** START OF EXTRACTED TEXT **

Written Ministerial Statements
Wednesday 16 March 2011
Public Bodies Reform Programme
The coalition Government are committed to reducing the number and cost of quangos and increasing accountability by transferring the responsibility for key decisions of public policy back to Ministers.
On 14 October 2010, I placed in the Libraries of both Houses a list of proposed reforms to take forward this commitment. The Public Bodies Bill has since been introduced to provide the legislative basis for reform. I have also placed in the Libraries an updated list of proposed reforms this morning.
Committees of both Houses have shown significant interest in the Government’s review. This statement accompanies our response to a report of the Public Administration Select Committee, “Smaller Government: Shrinking the Quango State”.
The Government welcome this opportunity to restate the aims and intentions of our reform programme for public bodies, and to correct some misunderstandings and inaccuracies apparent in that report.
With these reforms, we will increase accountability by putting into practice our clear presumption that functions carried out by the state should be accountable through democratically elected structures. We will ensure clear chains of democratic accountability through to Ministers, by transferring functions into a Department, or by creating a new executive agency. We will also increase accountability to local decision makers and will also support our big society, transferring functions from public bodies to local government, voluntary or charitable bodies or social enterprises.
A secondary, but important, purpose is to remove duplication and waste, save taxpayers’ money and to streamline a chaotic and confusing public bodies landscape.
PASC has criticised the Government for being unable to identify exact cost savings. We were always clear that savings would flow from this programme of rationalisation and reform. I can now announce that we estimate that cumulative administrative savings of £2.6 billion will flow from public bodies over the spending review period. When reductions in programme and capital spend are taken into account, we estimate that total spending through public bodies will be reduced by at least £11 billion per year by 2014-15, a cumulative amount of £30 billion over the spending review period. This does not include spending simply transferred elsewhere.

** END OF EXTRACTED TEXT **

## WHAT TO DO
[1] Copy the statement on public bodies reform, starting at the words "The Government welcome" and stopping after "or social enterprises.", with "Ministry" put in place of "Department".
[2] Answer from the statement on public bodies reform:
(a) On what date was a list of proposed reforms first placed in the Libraries of both Houses?
(b) What is the title of the Public Administration Select Committee report that the statement responds to?
(c) What cumulative administrative savings are estimated to flow from public bodies over the spending review period?

** START OF SUPPLIED RECORDS **

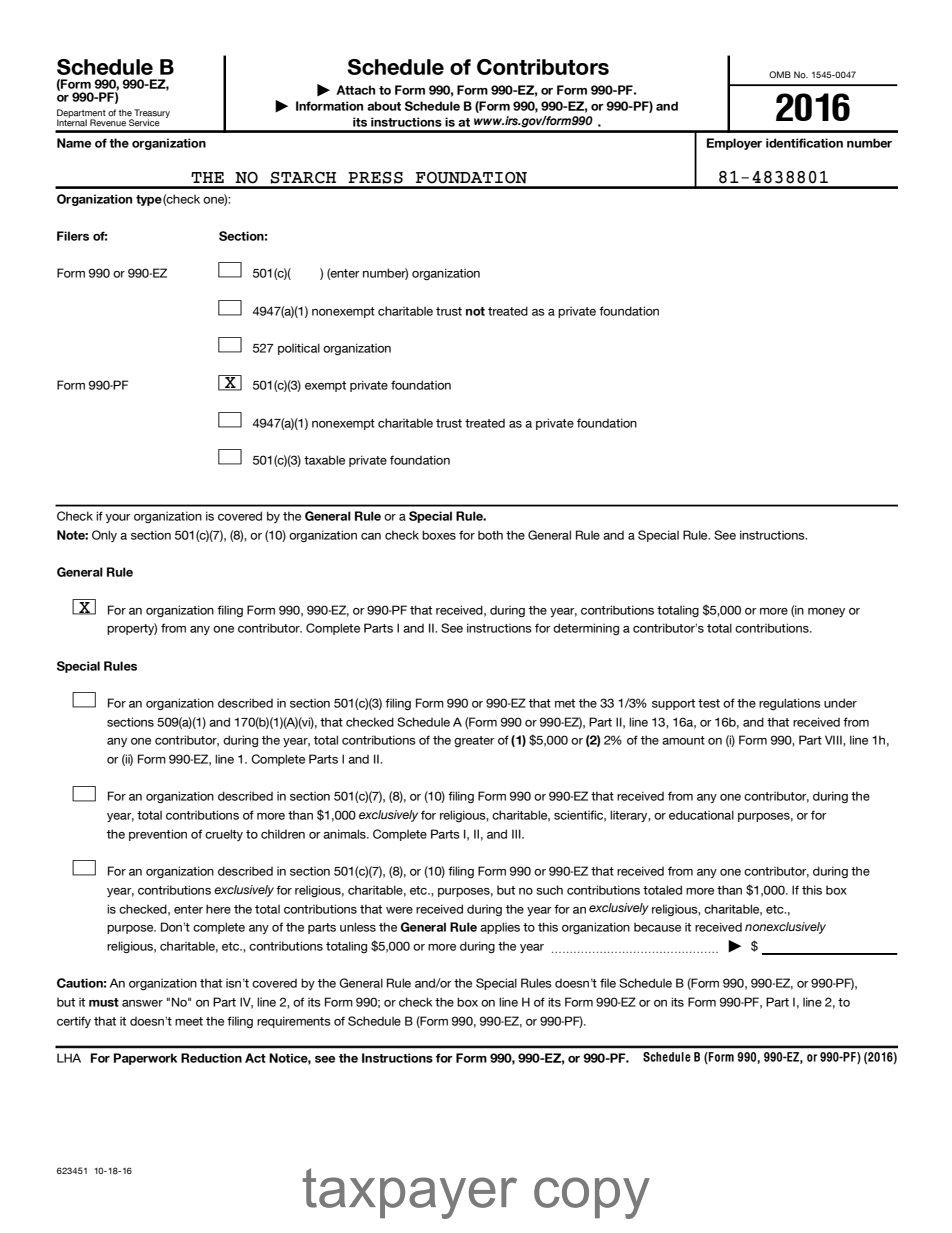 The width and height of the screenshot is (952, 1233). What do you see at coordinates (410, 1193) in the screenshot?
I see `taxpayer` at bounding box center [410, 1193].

** END OF SUPPLIED RECORDS **
** START OF SUPPLIED RECORDS **

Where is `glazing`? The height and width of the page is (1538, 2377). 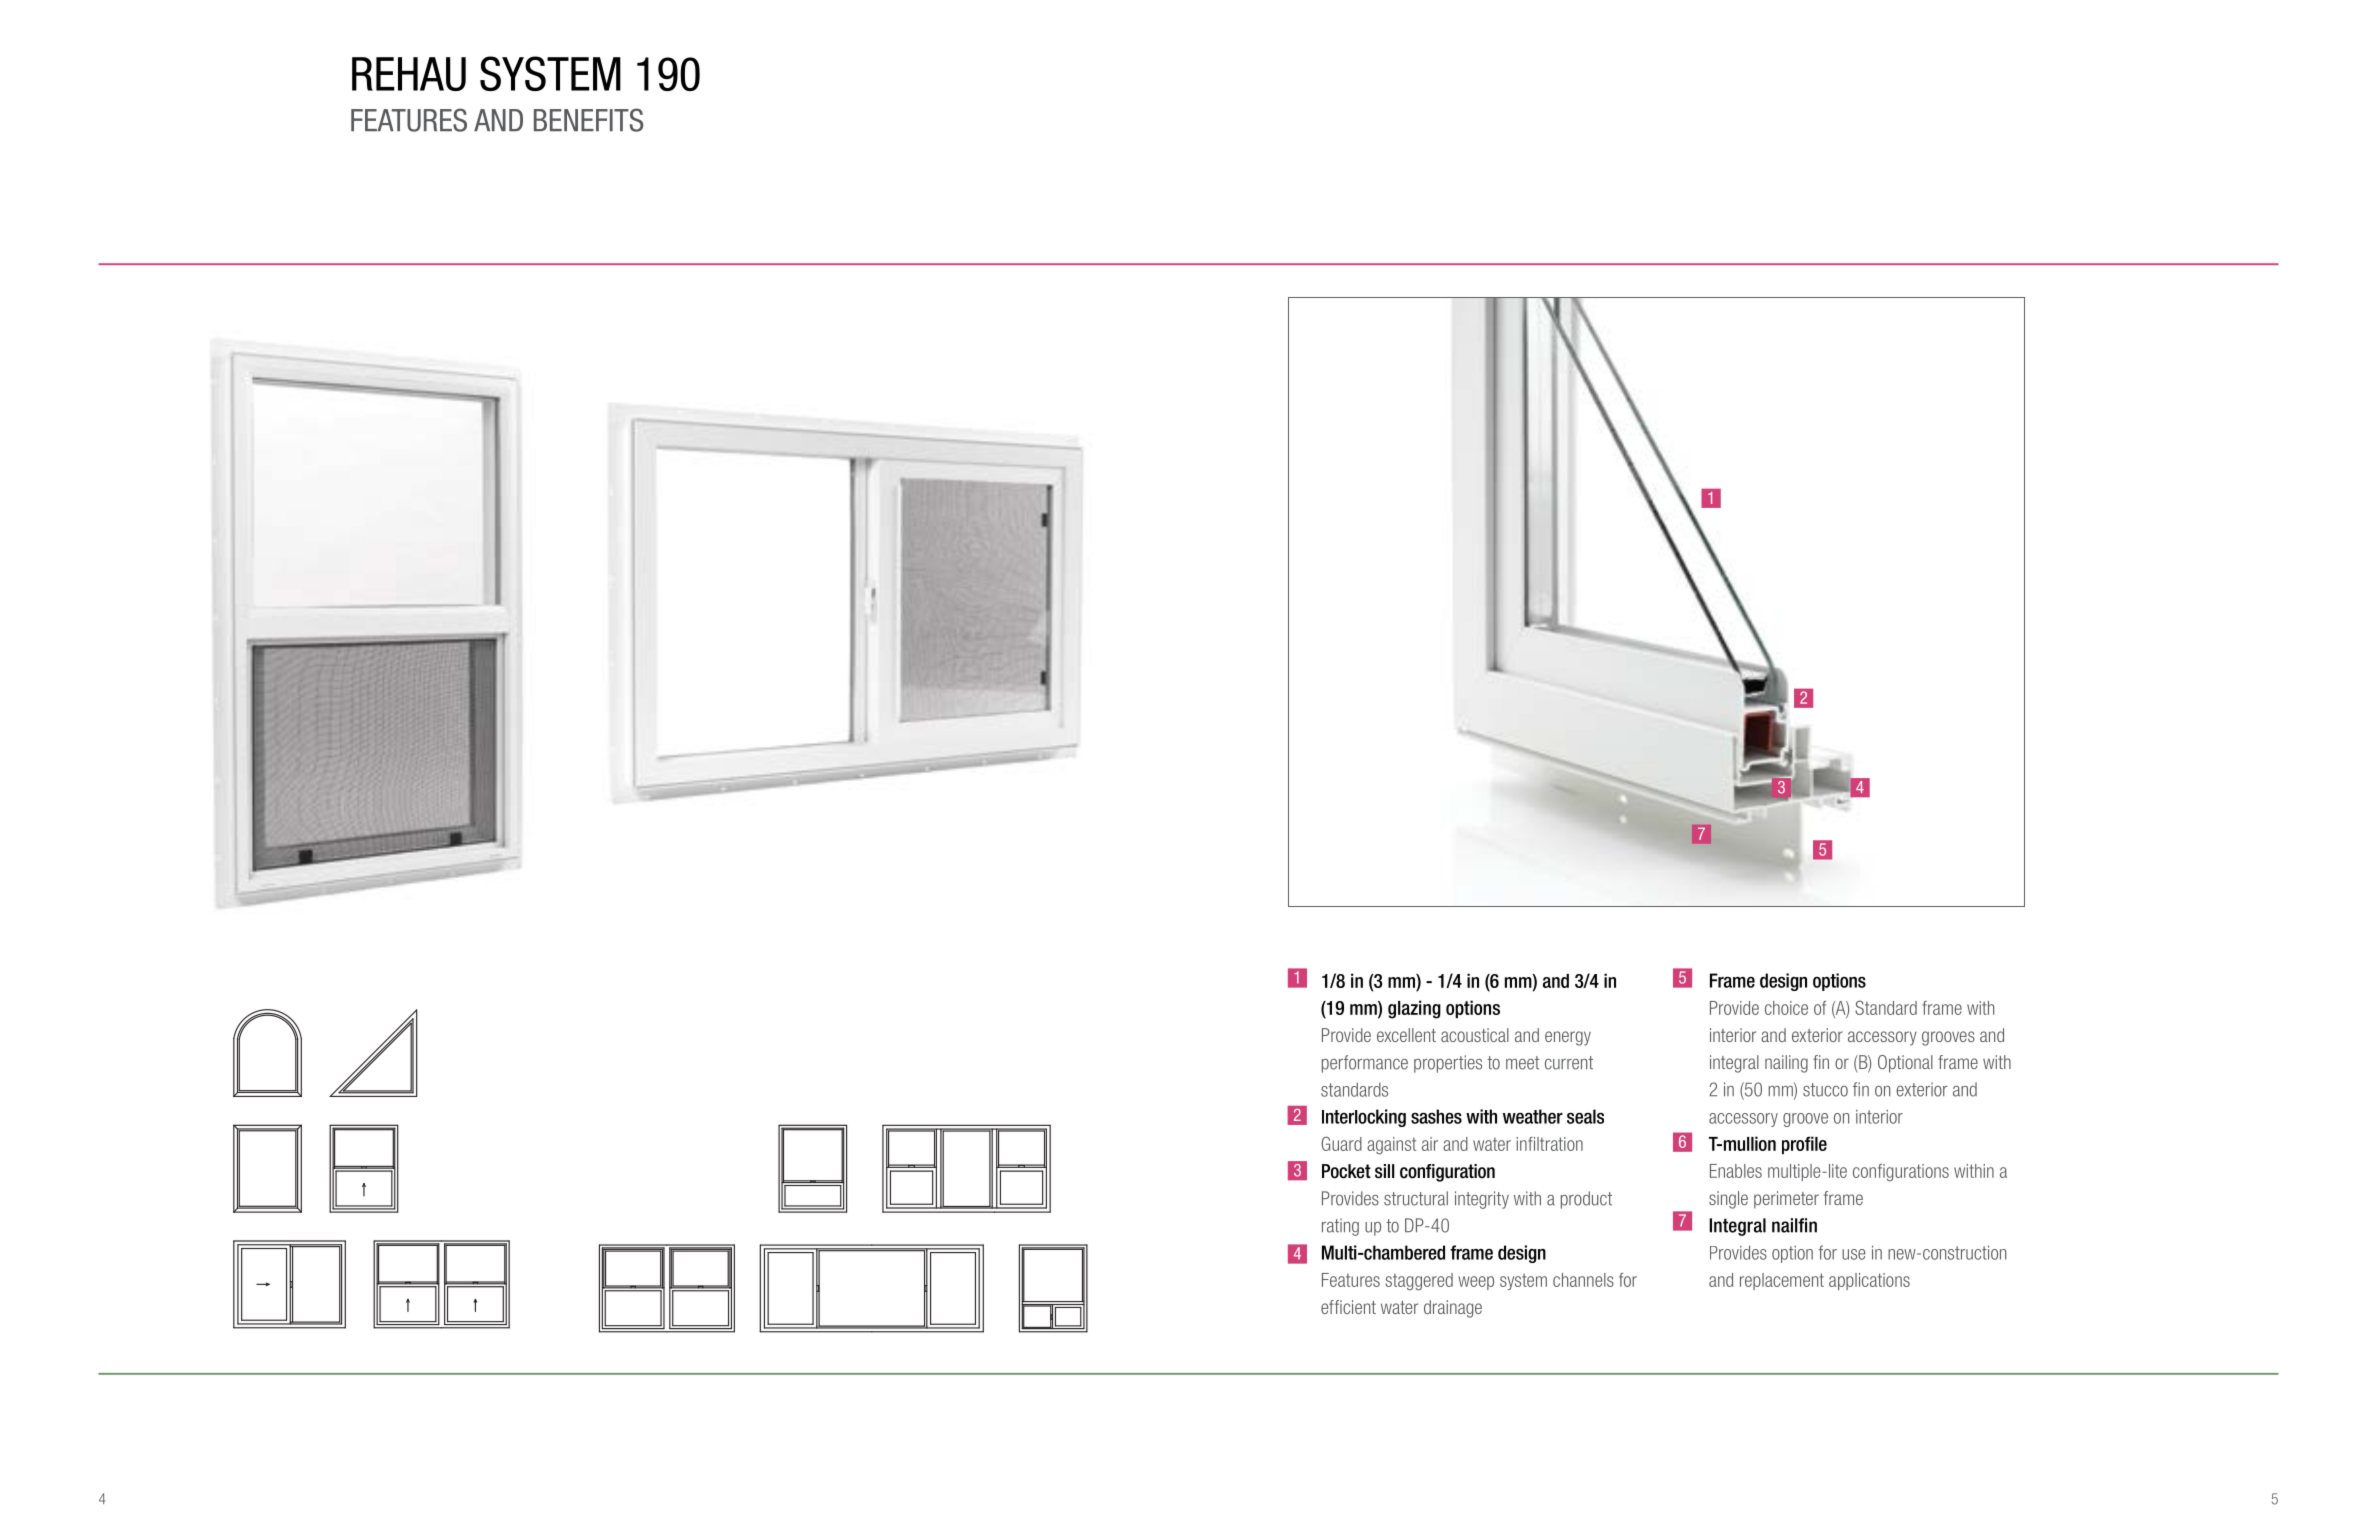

** END OF SUPPLIED RECORDS **

## ANSWERS
[1]
The Government welcome this opportunity to restate the aims and intentions of our reform programme for public bodies, and to correct some misunderstandings and inaccuracies apparent in that report.
With these reforms, we will increase accountability by putting into practice our clear presumption that functions carried out by the state should be accountable through democratically elected structures. We will ensure clear chains of democratic accountability through to Ministers, by transferring functions into a Ministry, or by creating a new executive agency. We will also increase accountability to local decision makers and will also support our big society, transferring functions from public bodies to local government, voluntary or charitable bodies or social enterprises.

[2]
(a) 14 October 2010
(b) "Smaller Government: Shrinking the Quango State"
(c) £2.6 billion